● **Problem description**:
Please start at the first line of the records beneath and quote each line exactly, ending with the line containing "Ambrose Sherman (96, 1335)".

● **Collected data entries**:
---

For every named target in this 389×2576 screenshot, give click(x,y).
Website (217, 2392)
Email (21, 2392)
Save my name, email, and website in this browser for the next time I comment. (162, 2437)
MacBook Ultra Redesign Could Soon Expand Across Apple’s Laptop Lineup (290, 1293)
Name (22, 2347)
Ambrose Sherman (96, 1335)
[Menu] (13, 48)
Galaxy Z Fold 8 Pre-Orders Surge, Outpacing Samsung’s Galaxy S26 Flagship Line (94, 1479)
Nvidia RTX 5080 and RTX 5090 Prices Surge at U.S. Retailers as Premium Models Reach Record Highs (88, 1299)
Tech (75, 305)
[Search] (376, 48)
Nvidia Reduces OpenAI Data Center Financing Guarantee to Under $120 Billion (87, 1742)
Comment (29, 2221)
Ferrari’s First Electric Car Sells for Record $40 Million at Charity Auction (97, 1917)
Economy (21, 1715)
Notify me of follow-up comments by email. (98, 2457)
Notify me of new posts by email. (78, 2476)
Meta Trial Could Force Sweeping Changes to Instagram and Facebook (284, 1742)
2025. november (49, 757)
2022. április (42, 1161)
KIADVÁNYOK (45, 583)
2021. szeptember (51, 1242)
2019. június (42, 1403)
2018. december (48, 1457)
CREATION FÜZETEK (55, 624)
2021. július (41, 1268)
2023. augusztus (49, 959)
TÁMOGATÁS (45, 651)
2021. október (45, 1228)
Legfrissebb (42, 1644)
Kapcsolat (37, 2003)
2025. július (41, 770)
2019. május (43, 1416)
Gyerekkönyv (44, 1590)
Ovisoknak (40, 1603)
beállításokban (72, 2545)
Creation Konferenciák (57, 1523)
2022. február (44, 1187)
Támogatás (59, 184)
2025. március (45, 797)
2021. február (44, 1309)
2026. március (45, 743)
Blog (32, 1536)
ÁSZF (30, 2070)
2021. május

---

● **Exercise output**:
For every named target in this 389×2576 screenshot, give click(x,y).
Website (217, 2392)
Email (21, 2392)
Save my name, email, and website in this browser for the next time I comment. (162, 2437)
MacBook Ultra Redesign Could Soon Expand Across Apple’s Laptop Lineup (290, 1293)
Name (22, 2347)
Ambrose Sherman (96, 1335)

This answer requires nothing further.